The best way to tell if you suffering from a Bartholin gland cyst or abscess is the presence of pain. Cysts will be painless and only appear as enlarged glands. Unless you visit the gynecologist or self-check your vagina frequently, you may not be aware of having a cyst until the infection ensues. At this point, you have a Bartholin gland abscess and it becomes a more complicated medical management. When you have an abscess, you can expect to have pain during urination, unilateral swelling of the labia minora, and constant pain while walking or sitting. If the pain suddenly disappears, you can suspect that the abscess has ruptured.
These cysts and abscesses are generally caused by bacterial infections. As decades have passed, so to have the principle agents that can cause this type of infection. In the 1970s, most infections were caused by Neisseria gonorrhoeae and Chlamydia trachomatia, while more recently, this can be caused by Streptococcus and Staph infections. The most frequent culprit in modern society, however, would be simple E. coli infections. In single infections, E. coli is responsible 43. 7 percent of the time whereas in recurrent episodes, E. coli can be found in 57 percent of cases.
Now that we know what can be causing your pain, the treatment options are the next most important step. Depending on the severity of the symptoms and if it is still a cyst or has progressed to an abscess, your gynecologist can give you several different recommendations to proceed with your treatment. For simple cysts without any sign of infection, the standard of care is the Sitz bath. Women are encouraged to sit in a bathtub filled with a few inches of warm water multiple times a day for up to 4 days to see if the cyst will rupture on its own (the most desirable outcome).
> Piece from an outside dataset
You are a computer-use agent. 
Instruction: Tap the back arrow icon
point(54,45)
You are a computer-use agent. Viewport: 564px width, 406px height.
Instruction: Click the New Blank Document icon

In the event the cyst has already progressed to an abscess, surgical drainage may be the only viable solution. Patients will require an outpatient surgery where the doctor applies anesthesia to the surrounding tissue and makes an incision to drain the fluid. The fluid is then fully drained by curettage and antibiotics like Clindamycin are applied to the area. Studies show that this technique is more effective than the marsupialization techniques that were traditionally used. Patients will recover on average 5 days quicker and will have a reduced chance of recurrence of future abscesses. 
What you can do to limit your risk of developing this infection in the future would be to do ensure proper hygiene when using the bathroom. E. coli can be found anywhere along your urinary or colon canal and ensuring adequate cleaning of your vagina afterward is essential to reduce your chance of future infections. When wiping, moving from the front to back is an easy way to prevent cross-contamination.